Recent

Author Topic: */div and shr/shl  (Read 4751 times)

Okoba

  • Hero Member
  • *****
  • Posts: 660
*/div and shr/shl
« on: March 16, 2022, 12:28:41 pm »
Hello,

Are these two codes equivalent all the time? If so, why not FPC optimize it, as shr appears to be 2x faster than div in microbenchmarks? If not, a sample would be appreciated.

Code: Pascal  [Select][+][-]
  1. V := I div 2;

Code: Pascal  [Select][+][-]
  1. V := I shr 1;

Although these two take the same time:

Code: Pascal  [Select][+][-]
  1. V := I shl 1;

Code: Pascal  [Select][+][-]
  1. V := I * 2;

Tested on Trunk, Win64.

MathMan

  • Hero Member
  • *****
  • Posts: 518
Re: */div and shr/shl
« Reply #1 on: March 16, 2022, 12:49:23 pm »
Hello Okoba,

To answer your first question - no they are not egivalent all the time!

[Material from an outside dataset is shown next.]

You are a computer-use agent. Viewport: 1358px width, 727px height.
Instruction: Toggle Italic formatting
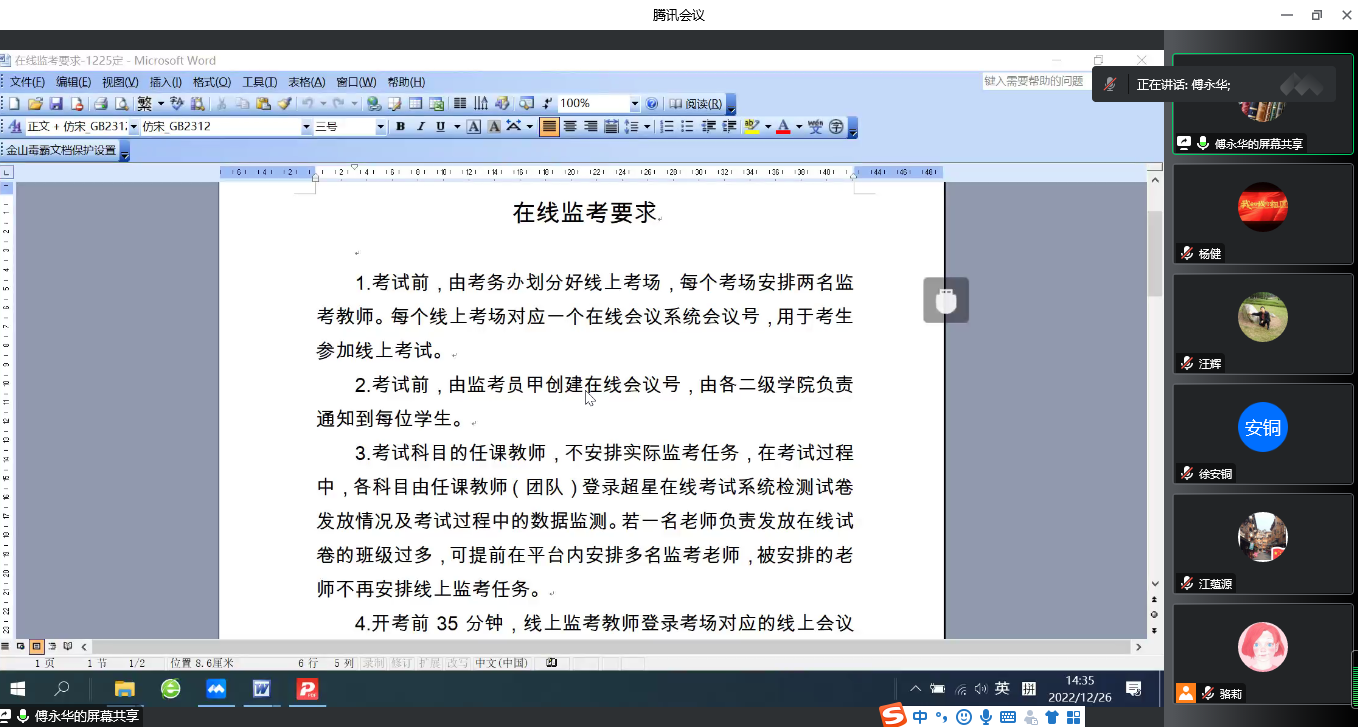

If I, V are signed integers then "div" <> "shr". On some processors there exist assembler instructions which are eqivalent - e.g. on x86 this is "sar" (shift arithmetic right). But I don't know offhand if this is available as an intrinsic in Free Pascal.

Cheers,
MathMan

PS - removed a wrong "=" sign which had slipped in
« Last Edit: March 16, 2022, 01:04:02 pm by MathMan »

Okoba

  • Hero Member
  • *****
  • Posts: 660
Re: */div and shr/shl
« Reply #2 on: March 16, 2022, 01:04:24 pm »
Can you give me a sample? I saw many uses cases that shl 1 is used instead of * 2 or shr 1 instead of div 2 for performance needs.
And I like to be more aware of pitfalls.

ccrause

  • Hero Member
  • *****
  • Posts: 1119
Re: */div and shr/shl
« Reply #3 on: March 16, 2022, 01:12:06 pm »
If I, V are signed integers then "div" <> "shr". On some processors there exist assembler instructions which are eqivalent - e.g. on x86 this is "sar" (shift arithmetic right). But I don't know offhand if this is available as an intrinsic in Free Pascal.
Note that shift arithmetic right is available in FPC, but this is not a direct equivalent to divide by two of a negative number.

Kays

  • Hero Member
  • *****
  • Posts: 632
  • Whasup!?
    • KaiBurghardt.de
Re: */div and shr/shl
« Reply #4 on: March 16, 2022, 01:13:26 pm »
Write what you mean. The compiler will optimize multiplying/dividing by a constant factor 2ⁿ accordingly.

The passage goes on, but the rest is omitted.